An army infectious disease physician, he spent years with the secretive defense advanced research projects agency or DARPA, working on technology he hopes will ensure COVID-19 is the last pandemic. Eight years ago, Dr. Hepburn was recruited by DARPA.
Dr. Matt Hepburn: The DARPA director was very clear. “Your mission is to take pandemics off the table.
Dr. Hepburn showed us a few current projects, some sound like they’re from an episode of “Star Trek.” Consider a ship like the USS Theodore Roosevelt — hobbled last year when 1,271 crew members tested positive for the coronavirus. What if everyone on board had their health monitored with this subdermal implant, now in late-stage testing. It’s not some dreaded government microchip to track your every move, but a tissue-like gel engineered to continuously test your blood.
Transcript:
Dr. Matt Hepburn: It’s a sensor.
Bill Whitaker: This tiny green thing in there?
Dr. Matt Hepburn: That tiny green thing in there, you put it underneath your skin and what that tells you is that there are chemical reactions going on inside the body and that signal means you are going to have symptoms tomorrow.
Bill Whitaker: Wow. There’s an– an actual transmitter in that–
Dr. Matt Hepburn: Yeah. It’s like a “check engine” light.
Bill Whitaker: Check this sailor out before he infects other people?

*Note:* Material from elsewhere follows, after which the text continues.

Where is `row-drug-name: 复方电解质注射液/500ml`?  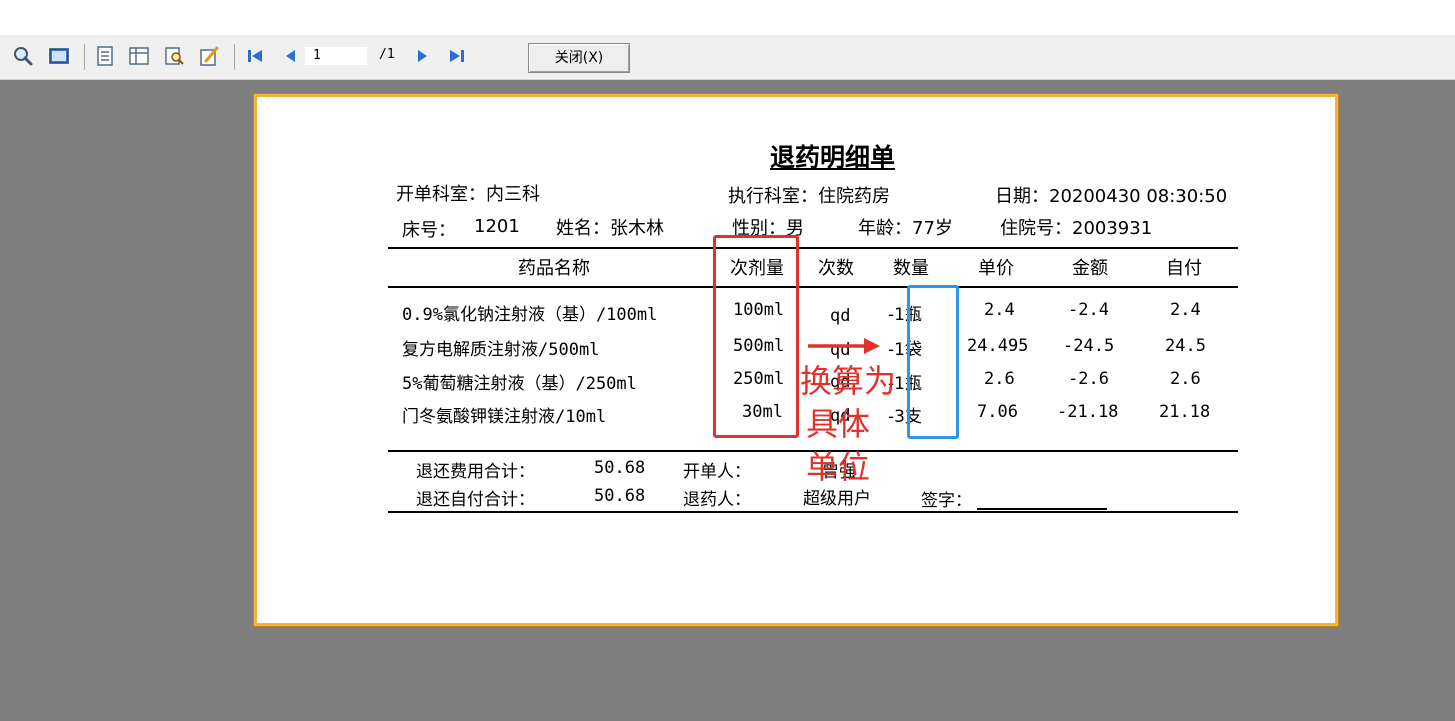
row-drug-name: 复方电解质注射液/500ml is located at coordinates (501, 350).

Dr. Matt Hepburn: That’s right.
Sailors would get the signal, then self-administer a blood draw and test themselves on site.
Dr. Matt Hepburn: We can have that information in three to five minutes.
Dr. Matt Hepburn: As you truncate that time, as you diagnose and treat, what you do is you stop the infection in its tracks.
Dr. Matt Hepburn: This is a filter that you can put on a dialysis machine.
“Patient 16”, a military spouse, was in the ICU, near death with organ failure and septic shock when she was entered into a Defense Department COVID-19 study. Her family allowed us to witness the experimental 4-day treatment.
Dr. Gaeta: She’s liberated from veso-active medications and her septic shock resolved. We also see improvements in her markers of inflammation. Those are all positive prognostic signs.
Bill Whitaker: You pass someone’s blood through this–
Dr. Matt Hepburn: You pass it through–
Bill Whitaker: –it takes the virus out
Dr. Matt Hepburn: Takes the virus out, and puts the blood back in.
Within days, Patient 16 made a full recovery. The FDA has authorized the filter for emergency use. So far, doctors have used it to treat nearly 300 critically ill patients.